According to the Centers for Disease Control and Prevention (CDC), 34 million Americans smoke every day. One does not need to inhale directly from the cigarette for being at risk from the cancerous effects.
Third-hand smoke is exposure to toxic compounds made from tobacco smoke that are found on surfaces, where an individual had been previously smoking. A study published in the journal Mutagenesis and presented at the 247th National Meeting and Exposition of the American Chemical Society provides evidence that third-hand smoke damages DNA.
As many as 4,000 pollutants from smoke have been identified in carpets, walls, furniture, dust, clothing, hair, and skin of smokers. Individuals can be exposed to these pollutants by inhaling, touching, or ingesting them. Some of the residue from tobacco smoke can also produce additional toxicants, undergoing a chemical transformation when it interacts with compounds in the atmosphere.
4-(Methylnitrosamino) -4-(3-pyridyl) -butanal, or NNA, is a secondary compound that is found to attach itself to DNA to create cancerous chemicals.

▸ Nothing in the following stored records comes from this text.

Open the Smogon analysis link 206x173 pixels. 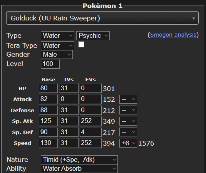coord(173,35)
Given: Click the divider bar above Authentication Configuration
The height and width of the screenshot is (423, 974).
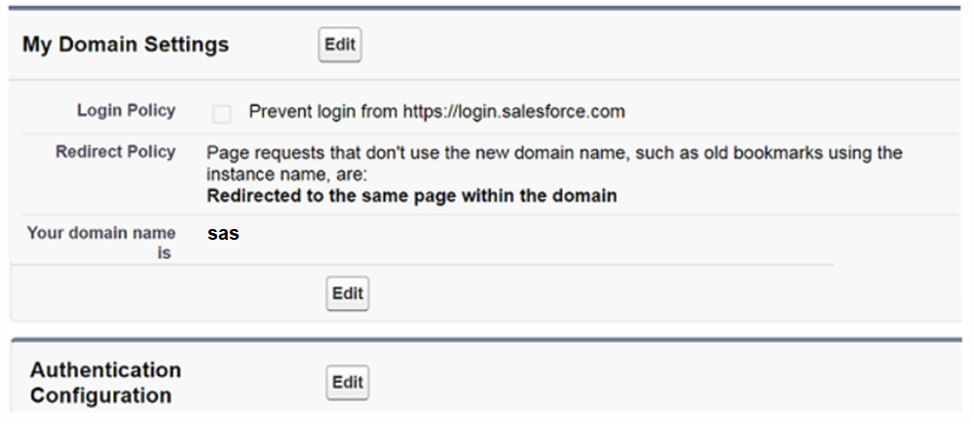Looking at the screenshot, I should point(486,340).
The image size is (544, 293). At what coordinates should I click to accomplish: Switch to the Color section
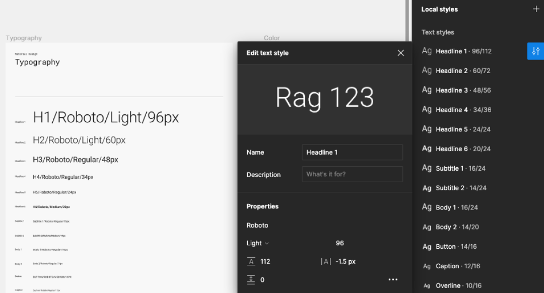coord(271,38)
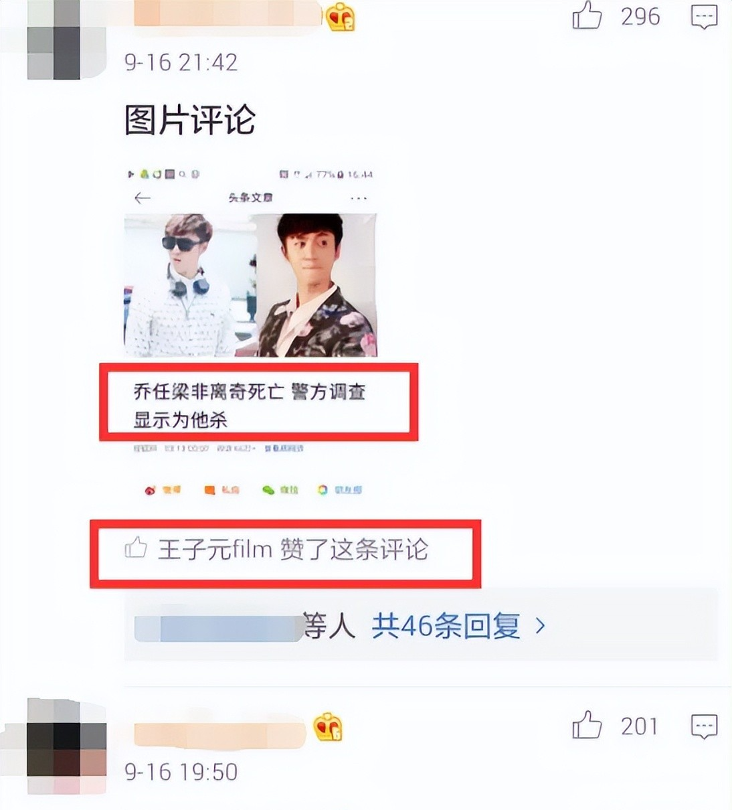
Task: Like the comment with 201 likes
Action: 587,726
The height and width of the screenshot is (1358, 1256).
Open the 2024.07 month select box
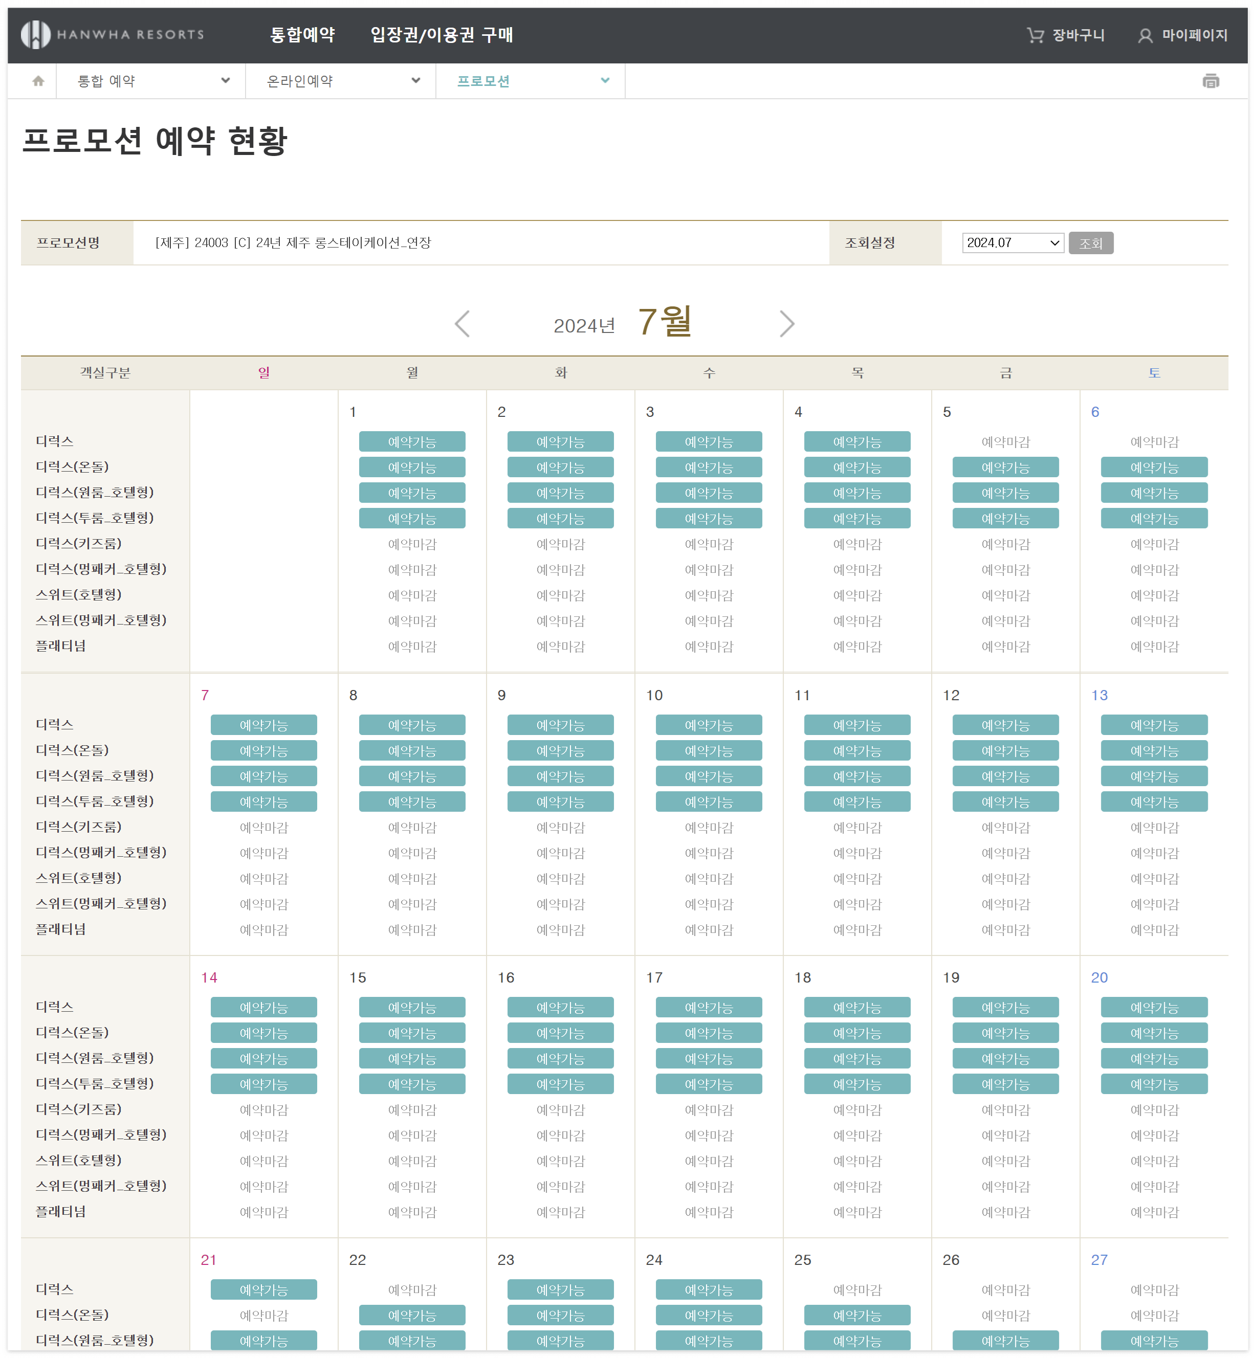pos(1012,243)
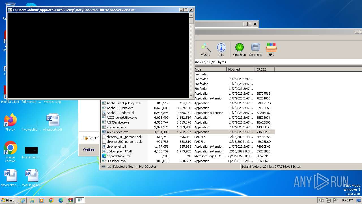This screenshot has height=204, width=362.
Task: Click the clock in the taskbar
Action: [347, 200]
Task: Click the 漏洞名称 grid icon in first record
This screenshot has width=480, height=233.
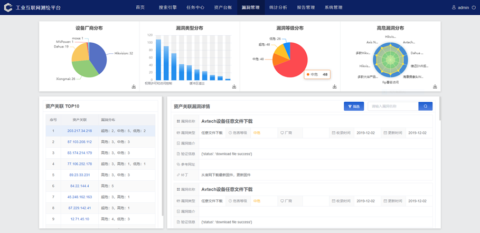Action: 178,121
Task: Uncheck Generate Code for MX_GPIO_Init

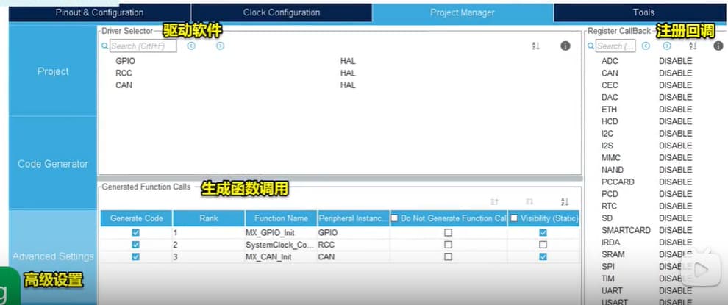Action: point(135,232)
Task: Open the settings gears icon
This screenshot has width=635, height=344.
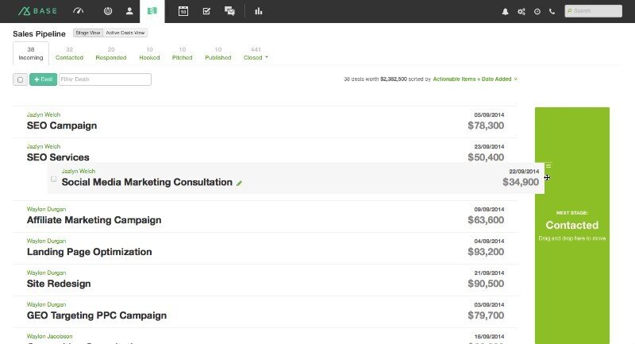Action: pos(521,12)
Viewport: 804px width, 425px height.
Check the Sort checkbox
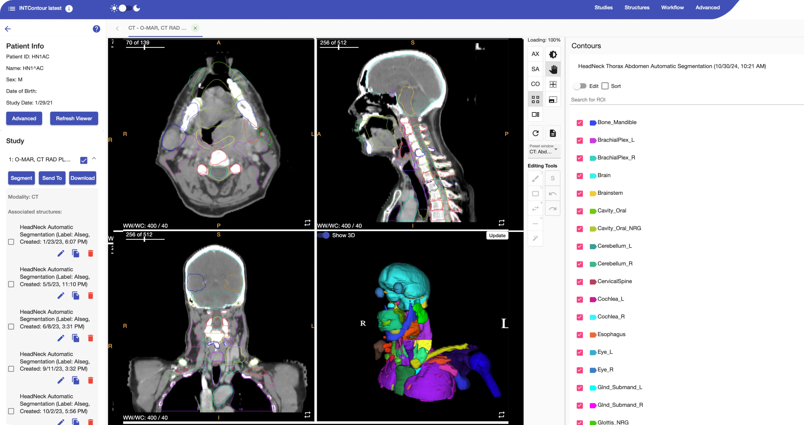(605, 86)
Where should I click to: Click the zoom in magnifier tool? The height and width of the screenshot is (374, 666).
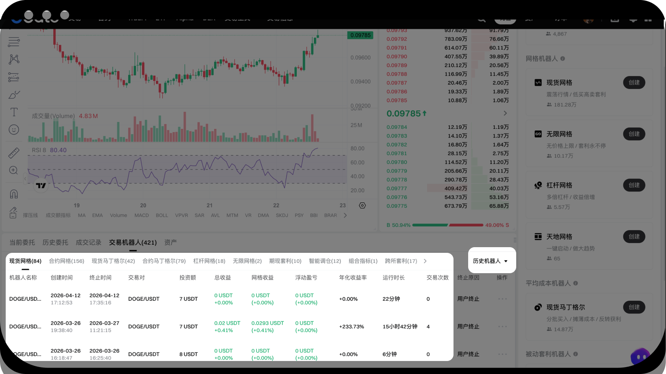coord(14,170)
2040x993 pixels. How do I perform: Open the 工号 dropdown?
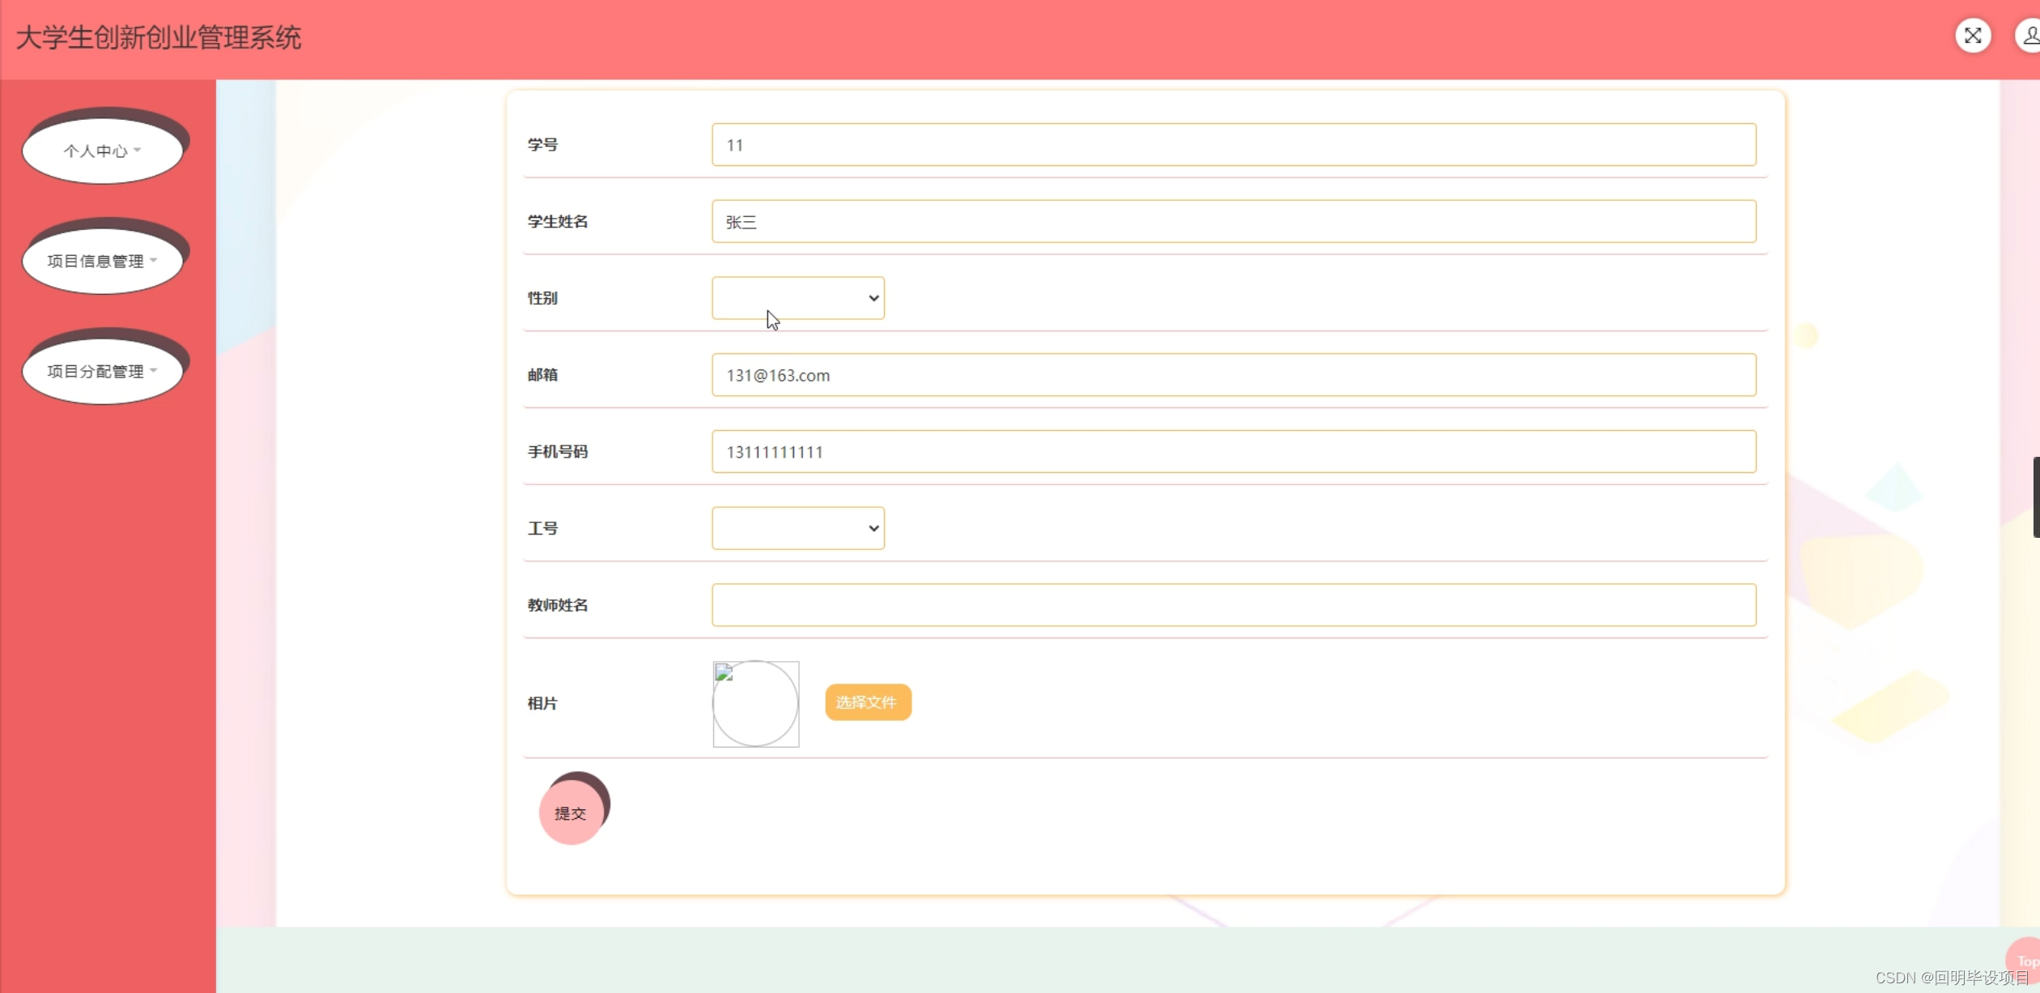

NNA and 4-(methylnitrosamino) -1-(3-pyridyl) -1-butanone), or NNK, can break down DNA leading to uncontrolled cell growth and forming tumors.
Bo Hang, PhD, a scientist at Lawrence Berkeley National Laboratory in California, believes it can take years before the connections between third-hand smoke, NNA, and cancer are definite, but it is a compelling start.
Hang believes that babies and toddlers are especially at risk from third-hand smoke. They are still developing and are more likely to touch, swallow or inhale toxic smoke compounds as they crawl and put their hands or toys in their mouths.